Elle est l'une des biographes de Simone Veil, a publié Simone, éternelle rebelle et a signé un documentaire sur France 2 consacré à la grande dame politique décédée vendredi à 89 ans. Dans ce document, la réalisatrice Sarah Briand revenait sur la déportation de Simone Veil, à l'âge de 16 ans, d'abord à Drancy puis à Auschwitz, une épreuve tragique qui a en partie construit son parcours de vie. C'est aussi une épreuve dont elle a parlé très tard, confirme la réalisatrice sur Europe 1.

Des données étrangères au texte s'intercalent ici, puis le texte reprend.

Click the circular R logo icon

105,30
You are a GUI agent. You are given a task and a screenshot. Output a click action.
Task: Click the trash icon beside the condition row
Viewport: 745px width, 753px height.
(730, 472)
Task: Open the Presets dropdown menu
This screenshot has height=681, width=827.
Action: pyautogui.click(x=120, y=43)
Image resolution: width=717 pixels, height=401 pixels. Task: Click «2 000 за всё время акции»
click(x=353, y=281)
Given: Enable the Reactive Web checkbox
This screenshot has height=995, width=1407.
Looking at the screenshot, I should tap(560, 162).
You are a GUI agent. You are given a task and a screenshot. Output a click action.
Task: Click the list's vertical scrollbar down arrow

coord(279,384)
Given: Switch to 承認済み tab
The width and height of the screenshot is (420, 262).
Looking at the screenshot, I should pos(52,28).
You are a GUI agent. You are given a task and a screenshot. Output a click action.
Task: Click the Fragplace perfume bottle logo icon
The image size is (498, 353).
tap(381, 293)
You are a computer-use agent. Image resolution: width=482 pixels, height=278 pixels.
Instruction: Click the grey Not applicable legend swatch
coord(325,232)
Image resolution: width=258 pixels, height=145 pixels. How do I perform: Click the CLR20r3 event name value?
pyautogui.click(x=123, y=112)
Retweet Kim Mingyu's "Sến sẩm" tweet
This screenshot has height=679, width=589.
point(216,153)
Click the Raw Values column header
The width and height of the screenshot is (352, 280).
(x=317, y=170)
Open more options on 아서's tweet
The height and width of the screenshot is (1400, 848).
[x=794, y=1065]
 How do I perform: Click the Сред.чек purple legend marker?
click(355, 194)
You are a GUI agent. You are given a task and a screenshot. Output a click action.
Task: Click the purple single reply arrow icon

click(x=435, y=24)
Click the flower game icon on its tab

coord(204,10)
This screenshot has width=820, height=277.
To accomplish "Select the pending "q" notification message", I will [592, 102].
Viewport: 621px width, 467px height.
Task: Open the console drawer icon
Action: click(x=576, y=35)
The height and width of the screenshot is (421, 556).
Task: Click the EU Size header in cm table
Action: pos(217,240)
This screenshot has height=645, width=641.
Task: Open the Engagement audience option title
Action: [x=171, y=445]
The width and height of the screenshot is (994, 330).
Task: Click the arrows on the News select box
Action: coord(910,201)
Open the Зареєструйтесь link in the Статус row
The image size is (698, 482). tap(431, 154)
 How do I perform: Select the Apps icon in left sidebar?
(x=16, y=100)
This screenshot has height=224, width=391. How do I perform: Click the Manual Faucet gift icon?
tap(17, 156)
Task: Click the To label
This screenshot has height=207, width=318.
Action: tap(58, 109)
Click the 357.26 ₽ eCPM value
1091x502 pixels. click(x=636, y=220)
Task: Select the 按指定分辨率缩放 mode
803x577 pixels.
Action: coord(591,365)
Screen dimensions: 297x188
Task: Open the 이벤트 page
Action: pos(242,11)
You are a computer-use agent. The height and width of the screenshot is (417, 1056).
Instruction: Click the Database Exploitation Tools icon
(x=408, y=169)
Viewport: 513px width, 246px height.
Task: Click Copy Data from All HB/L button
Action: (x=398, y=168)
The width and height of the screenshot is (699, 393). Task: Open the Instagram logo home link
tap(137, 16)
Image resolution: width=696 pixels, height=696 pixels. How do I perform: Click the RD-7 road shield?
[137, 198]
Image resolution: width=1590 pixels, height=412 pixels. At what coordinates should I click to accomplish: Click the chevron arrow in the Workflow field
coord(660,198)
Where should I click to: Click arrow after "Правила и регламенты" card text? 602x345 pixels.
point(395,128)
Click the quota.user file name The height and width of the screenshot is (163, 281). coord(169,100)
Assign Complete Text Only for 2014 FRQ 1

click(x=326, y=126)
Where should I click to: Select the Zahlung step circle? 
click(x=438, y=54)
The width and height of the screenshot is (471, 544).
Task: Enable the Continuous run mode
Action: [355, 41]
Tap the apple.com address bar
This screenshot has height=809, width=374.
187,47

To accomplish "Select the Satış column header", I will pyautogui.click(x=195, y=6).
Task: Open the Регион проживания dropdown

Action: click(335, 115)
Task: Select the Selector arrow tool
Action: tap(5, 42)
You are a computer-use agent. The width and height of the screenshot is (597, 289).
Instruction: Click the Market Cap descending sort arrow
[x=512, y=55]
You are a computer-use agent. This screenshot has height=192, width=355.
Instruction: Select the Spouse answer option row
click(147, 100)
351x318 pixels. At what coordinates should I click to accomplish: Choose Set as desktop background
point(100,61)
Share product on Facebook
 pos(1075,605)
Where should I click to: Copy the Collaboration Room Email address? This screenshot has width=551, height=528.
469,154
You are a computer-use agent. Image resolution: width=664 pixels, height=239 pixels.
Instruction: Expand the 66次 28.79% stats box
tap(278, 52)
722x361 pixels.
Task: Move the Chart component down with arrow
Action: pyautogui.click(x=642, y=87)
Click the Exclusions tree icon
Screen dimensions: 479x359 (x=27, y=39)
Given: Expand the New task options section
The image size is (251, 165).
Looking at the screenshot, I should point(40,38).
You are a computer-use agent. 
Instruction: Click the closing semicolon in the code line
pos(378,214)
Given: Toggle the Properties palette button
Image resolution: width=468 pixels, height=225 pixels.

Un histoire "qu'elle a mis longtemps à transmettre". "C'est une femme qui a traversé les siècles avec une histoire douloureuse qui a touché beaucoup de Français. C'est quelque chose dont elle a peu parlé ou en tout cas, pas dès qu'elle a été ministre. Même au sein de sa famille, c'est quelque chose qu'elle a mis longtemps à transmettre. En 2004, elle a fait un voyage pour lequel elle a fait venir une partie de sa famille sur les traces de son passé et c'est un moment extrêmement fort. Cela a été le moment où elle a pu leur dire, leur montrer, mettre des mots sur ce qu'elle avait vécu. C'est un modèle de résilience, Simone Veil." Soixante ans après être sortie des camps, l'ancienne ministre expliquait néanmoins penser tous les jours aux camps, "être toujours hantée par les images, les odeurs, les cris, l'humiliation, les coups et le ciel plombé par la fumée des crématoires".
"Pour survivre à Auschwitz, il fallait être plus forte que les autres". Ce passé-là lui a aussi été rappelé d'une manière extrêmement violente au sein de l'hémicycle durant les débats sur la loi sur l'IVG (certains députés comparant IVG et génocide, ndlr.). Elle-même évoque pour la première fois ce vécu devant des journalistes "en 1975-1976, dans sa maison de Normandie", explique Sarah Briand. Elle raconte alors le lien qu'elle avait avec sa sœur, morte au retour de la déportation, et avec sa mère", décédée dans les camps. La réalisatrice se souvient d'une phrase de Simone Veil en particulier : 'Pour survivre à Auschwitz, il fallait être plus forte que les autres' et de l'émotion qui passe à ce moment-là sur son visage, "une émotion qu'elle s'est toujours efforcée de cacher", décrit Sarah Briand.
Des Français qui n'étaient pas prêts. Très forte, extrêmement pudique, Simone Veil n'aborde alors ce douloureux chapitre qu'en pointillés. "Et c'est vrai qu'on ne l'interrogeait pas beaucoup là-dessus." La réalisatrice en explique les raisons : les Français à l'époque n'étaient pas prêts à entendre cette parole. Simone Veil "prenait l'exemple de l'une de ses sœurs qui a été résistante, qui est aussi rentrée des camps et qui a été accueillie par le général de Gaulle. Les résistants ont été accueillis comme des héros et c'est quelque chose qu'elle a assez mal vécu." Dans son autobiographie, Une vie publiée en 2007, Simone Veil l'écrit : "Beaucoup de nos compatriotes voulaient à tout prix oublier ce à quoi nous ne pouvions nous arracher... Nous souhaitions parler mais on ne voulait pas nous écouter (...) "En revanche, Denise, rentrée un peu avant nous avec l'auréole de la Résistance, était invitée à faire des conférences". La société a donc dû mûrir pour entendre.
Une "liberté de ton". L'incroyable force qui infuse son parcours était aussi bien héritée de son histoire que naturelle chez elle. "Dès petite, elle s'oppose à son père lorsqu'il veut se déclarer juif. Elle a conscience du danger qui arrive. Plus tard aussi, elle va s'opposer à un certain nombre de personnalités, elle va dire ce qu'elle pense et c'est la raison pour laquelle elle n'a jamais vraiment souhaité être au sein d'un parti politique. Cette liberté de ton, elle l'a gardée."